The current crisis and the future of the University of Dallas

UD has now relinquished its control over Tower Village, one of the university's key assets.

It pained me to read in last week’s edition of The University News that the university was forced to sell Tower Village “in an effort to raise much needed revenue.” This is a warning bell.

Tower Village was one of the university’s core assets. The apartment complex ensured the availability of relatively affordable housing, close to campus for our students. Tower Village also created a reliable stream of revenue. Furthermore, the sale of the apartments was preceded by the sale of a significant portion of land on East Northgate Drive. This means that the university is losing control over the development of its immediate neighborhood.

The financial problems that the University is facing are nothing new. In my 21years here, there have been far more years of austerity than of prosperity. We are dealing with problems that are structural. I have too often heard that the next administration — or the next bishop — will finally resolve all our problems. But we never reach the promised land.

What are the structural problems? My impression is that the university’s main strength is also its greatest weakness. We like to speak of ourselves as “the Catholic university for independent thinkers.” This is a beautiful motto. To be seriously committed to the Catholic faith and tradition — and nevertheless to be open-minded — that is the mission of the University of Dallas. How does this work? How can the two poles be reconciled? In some sense, this question summarizes the entire meaning of the Catholic intellectual tradition: to be thinkingly and critically faithful, to reexamine and rearticulate the tradition anew for each generation — without betraying its core.

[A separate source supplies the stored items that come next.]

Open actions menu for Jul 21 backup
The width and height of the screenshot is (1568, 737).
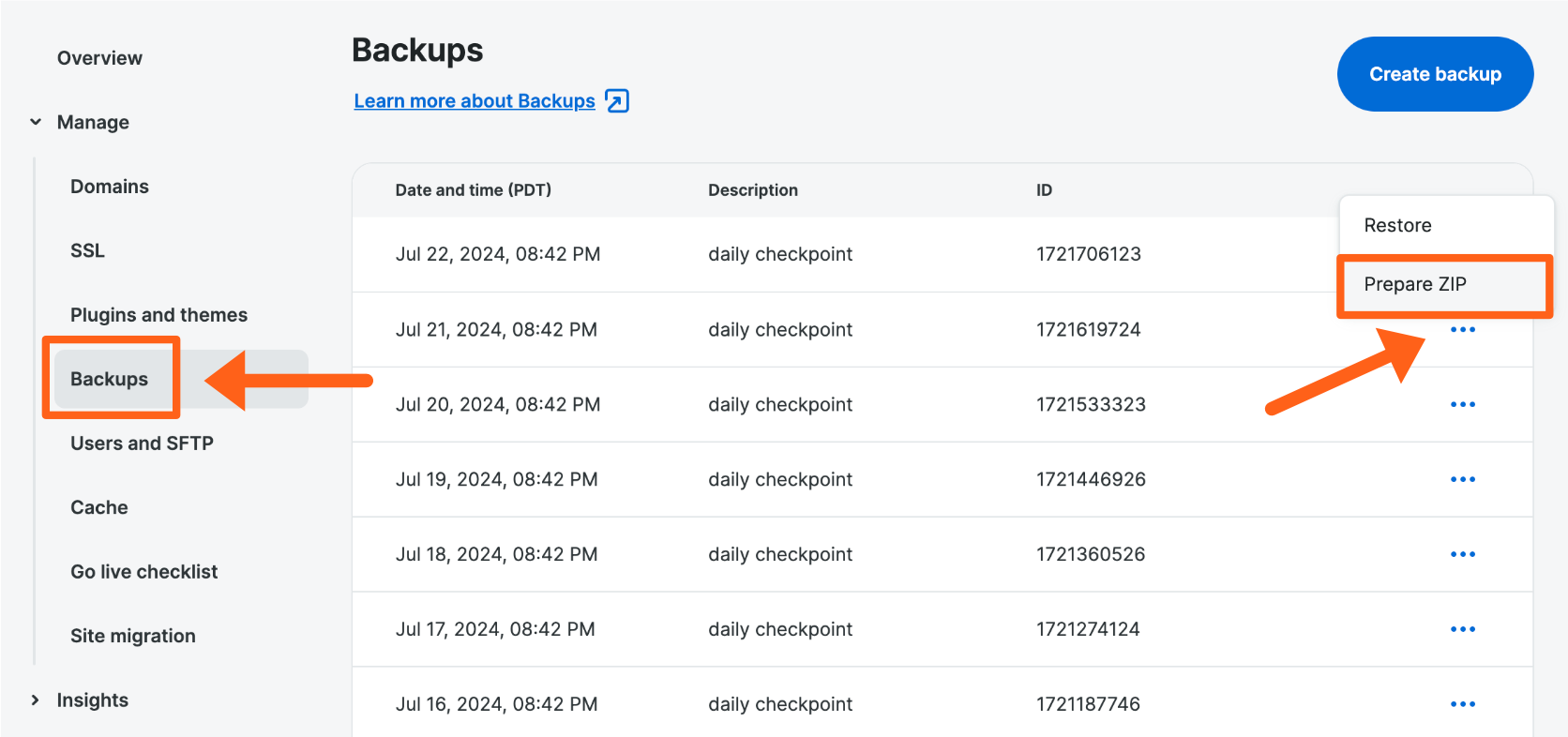pyautogui.click(x=1462, y=330)
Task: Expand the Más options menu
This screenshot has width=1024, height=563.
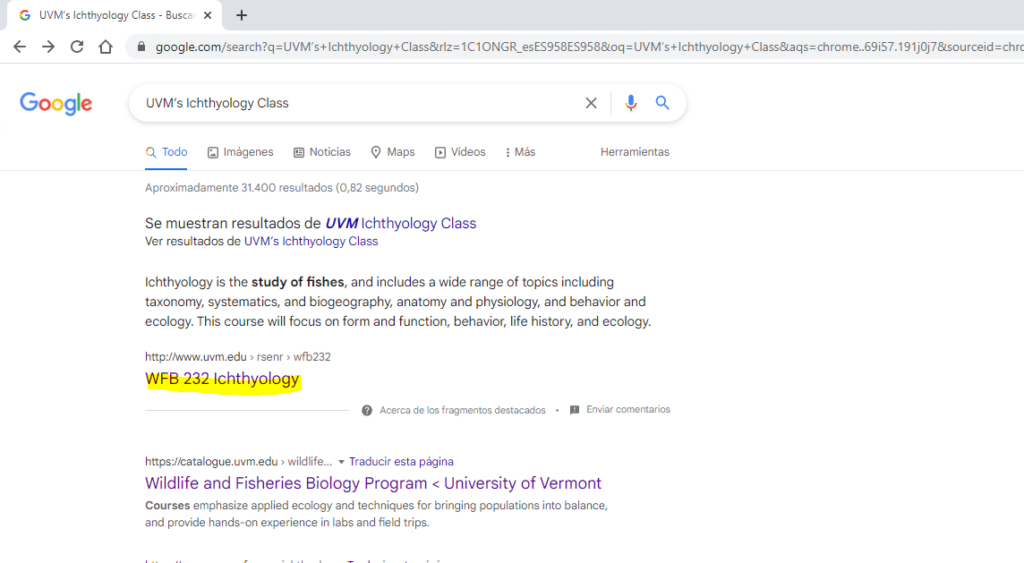Action: tap(520, 152)
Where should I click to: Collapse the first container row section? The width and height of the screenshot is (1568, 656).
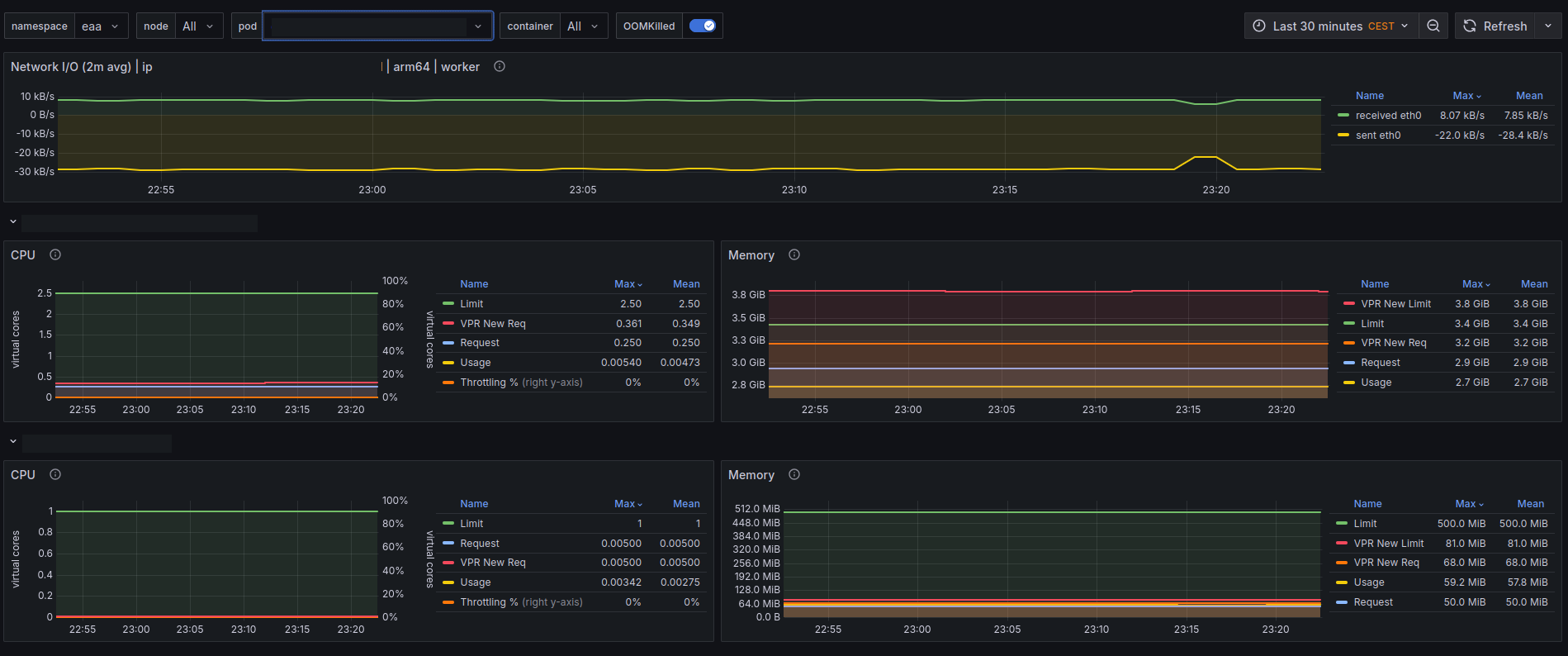tap(13, 222)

Our commitment both to the Catholic faith and to independent thought does, however, put us in a difficult strategic situation in the landscape of contemporary higher education in America. There are those who are willing to support a “conservative” Catholic college such as Ave Maria or Christendom; and there are those who are willing to support a “liberal” Catholic university like Georgetown or Loyola Marymount. The Catholic liberal arts, UD-style, are a more difficult sell.

Another richness only exacerbates the difficulty. Over the past 20 years, the University of Dallas has evolved from a liberal-arts college with a couple of appendices, called GSM and IRPS, into a university in which several colleges and schools operate on the same level. Each of these constituent parts has its own distinctive mission and excellence; each draws a different type of student. The coherence of the whole, however, is not clearly articulated.

Let me add a further structural problem. Like all, or certainly most, American universities, the University of Dallas now allocates a disproportionate amount of its resources to ancillary functions. By “ancillary” I mean everything that is not immediately related to teaching as well as scholarly, scientific, or artistic work, that is to say, to the essential mission of every university. To be sure, we need a business office, an advancement office, campus safety, the facilities department, academic computing, even academic administrators — to mention but a few of the offices without which the place would not be able to operate. But should we allocate more resources to administration than to faculty? Or is something wrong once such a point is reached? Has the tail started wagging the dog?

The final structural problem that I believe bedevils us is the absence of visionary academic leadership. This type of leadership is rare, but an institution cannot flourish without it in the long run. For intellectual inspiration, the University of Dallas still draws on the mythical figures of Louise and Donald Cowan, whose heyday was 50 years ago. The Cowans interpreted the meaning of being a “Catholic university for independent thinkers” for their generation. But what does it mean for us?

This answer cannot come from the past. We must rethink and rearticulate the meaning of the UD education for ourselves — a task that is in equal measure difficult and exhilarating. Yet without a compelling vision, it is difficult to attract enthusiastic donors.  

There are no easy solutions for structural problems. Recognizing and naming them is, however, a first step.